In the nineteenth century, as British political control expanded and hardened in India, the old laissez-faire business ethic in dealing with the natives, which had entailed a robust mutual respect, was increasingly replaced by an unashamed belief in European superiority, coupled with a duteous endeavour to bring up ‘the dark race’ to the moral and intellectual level of the Godfearing Briton.

The company’s Charter Act of 1813 included the provision that ‘a sum of not less than a lac [100,000] of rupees in each year shall be set apart and applied to the revival and improvement of literature and the encouragement of learned natives of India, and for the introduction and promotion of a knowledge of the sciences among the inhabitants of the British territories in India…’ But at this stage the company’s traditional distrust of missionary priorities was still effective: the funding was explicitly aimed at ‘fostering both Oriental and Occidental science… a reliable counterpoise, a protecting backwater against the threatened deluge of missionary enterprises’.50 The decision on how this small sum was to be applied turned out to be crucial for the language history of the subcontinent.

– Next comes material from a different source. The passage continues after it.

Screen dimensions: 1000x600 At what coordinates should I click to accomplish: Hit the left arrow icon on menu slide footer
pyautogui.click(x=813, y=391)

The missionaries’ wish to give priority to the English language was all the time gathering support from the home government, and at last from the Indians themselves. In the late eighteenth century the company, following popular urging, had founded a number of prestige colleges for the acquisition of Indian learning: for Muslims the Calcutta Madrassa in 1781, for Hindus the Benares Sanskrit College in 1791, and for incoming civil administrators from Britain the Fort William College in Calcutta in 1800. All of these had some classes conducted in English; and Fort William had little else. In the early nineteenth century spontaneous foundations were also made by eminent citizens, notably in 1817 the Hindu College of Calcutta, for ‘the cultivation of the Bengalee and English languages in particular; next, the Hindustanee tongue…; and then the Persian, if desired, as ornamental general duty to God’.51 Ram Mohan Roy, who is considered its presiding genius, was a scholar of Sanskrit and Arabic, but vociferous in his appeals for greater access to English.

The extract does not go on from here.